● Text:
FIG. 2 shows a telemetry analysis system which examines both short-term real-time telemetry data and long-term historical telemetry data in accordance with the disclosed embodiments. In this example, a computer system 200 is monitored using a number of telemetric signals 210, which are transmitted to a signal-monitoring module 220. Signal-monitoring module 220 may assess the state of computer system 200 using telemetric signals 210. For example, signal-monitoring module 220 may analyze telemetric signals 210 to detect and manage faults in computer system 200 and/or issue alerts when there is an anomaly or degradation risk in computer system 200.

Moreover, signal-monitoring module 220 may include functionality to analyze both real-time telemetric signals 210 and long-term historical telemetry data. For example, signal-monitoring module 220 may be used to detect anomalies in telemetric signals 210 received directly from one or more monitored computer system(s) (e.g., computer system 200). Signal-monitoring module 220 may also be used in offline detection of anomalies from the monitored computer system(s) by processing archived and/or compressed telemetry data associated with the monitored computer system(s), such as from circular files 116 of FIG. 1.

Those skilled in the art will appreciate that the reliability and/or time-to-failure (TTF) of a component (e.g., processor, memory module, HDD, power supply, printed circuit board (PCB), integrated circuit, network card, computer fan, chassis, etc.) in computer system 200 may be significantly influenced by the operating environment (e.g., operating environment 224) of the component. Temperature, for example, may exacerbate reliability issues, as hot spots and thermal cycling increase failure rates during component lifetimes. Temperature gradients may also affect failure mechanisms in computer system 200. As feature sizes shrink, spatial temperature variations may cause a number of problems including timing failures due to variable delay, issues in clock tree design, and performance challenges. Global clock networks on chips are especially vulnerable to spatial variations as they reach throughout the die. Local resistances tend to scale linearly with temperature, so increasing temperature increases circuit delays and voltage (e.g., IR) drop.

● Information shown:

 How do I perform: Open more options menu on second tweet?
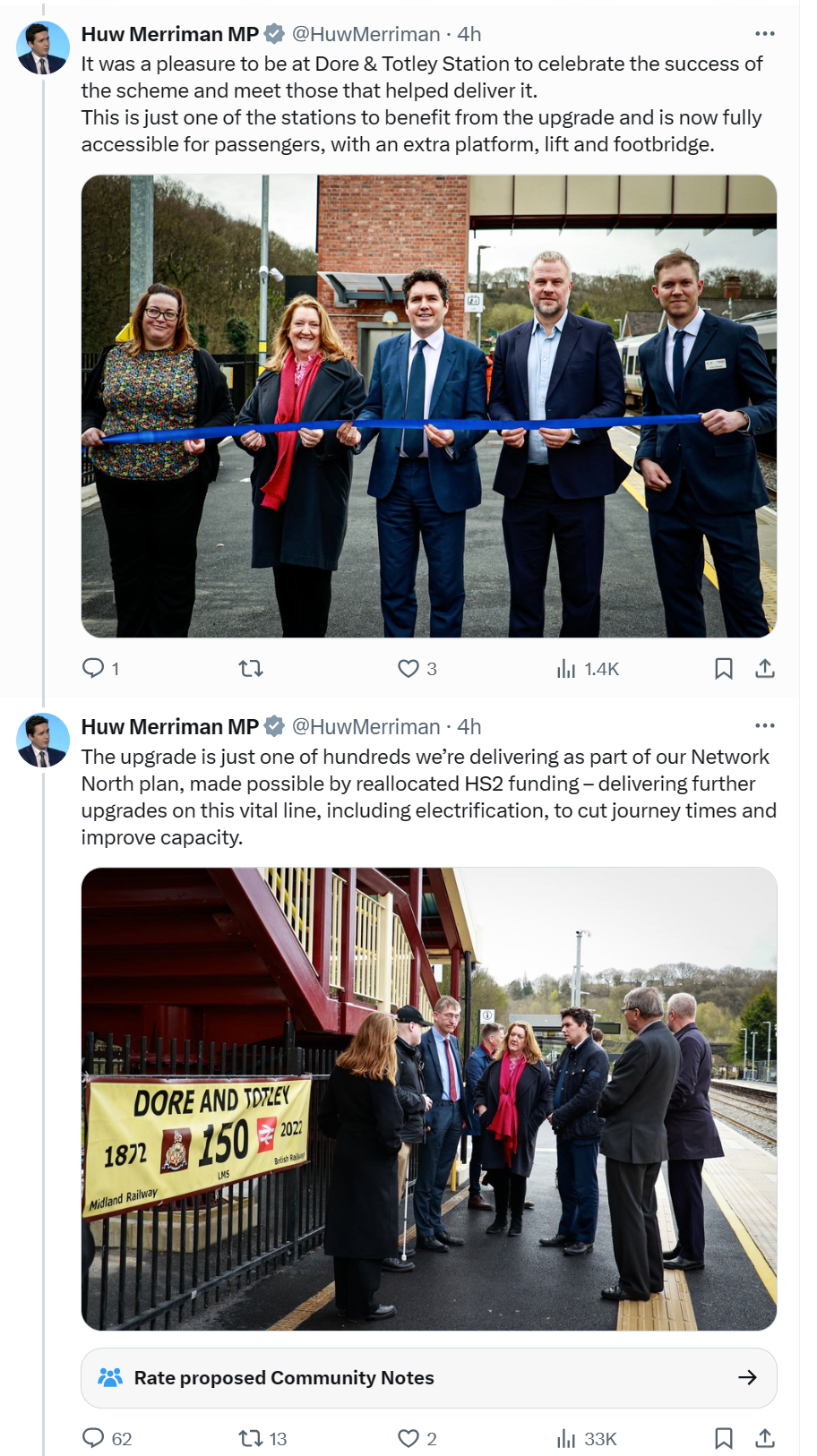point(764,725)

● Exercise instructions:
a - Answer these questions from the telemetry text, marking each answer (i), (ii), (iii) to match its question:
(i) To which module are telemetric signals 210 transmitted?
(ii) In offline detection, telemetry data from which part of FIG. 1 is given as an example source?
(iii) According to the telemetry text, why are global clock networks on chips especially vulnerable to spatial variations?
b - Decide whether each statement below agrees with the telemetry text. Mark each answer (i), (ii), (iii), give yes or no, and quote the words of the telemetry text that decide it.
(i) Local resistances tend to scale linearly with temperature.
(ii) Signal-monitoring module 220 analyzes only real-time telemetric signals.
(iii) Hot spots and thermal cycling lower failure rates during component lifetimes.

● Task-by-task solutions:
a -
(i) Signal-monitoring module 220.
(ii) Circular files 116.
(iii) They reach throughout the die.

b -
(i) Yes: "Local resistances tend to scale linearly with temperature"
(ii) No: "signal-monitoring module 220 may include functionality to analyze both real-time telemetric signals 210 and long-term historical telemetry data"
(iii) No: "hot spots and thermal cycling increase failure rates during component lifetimes"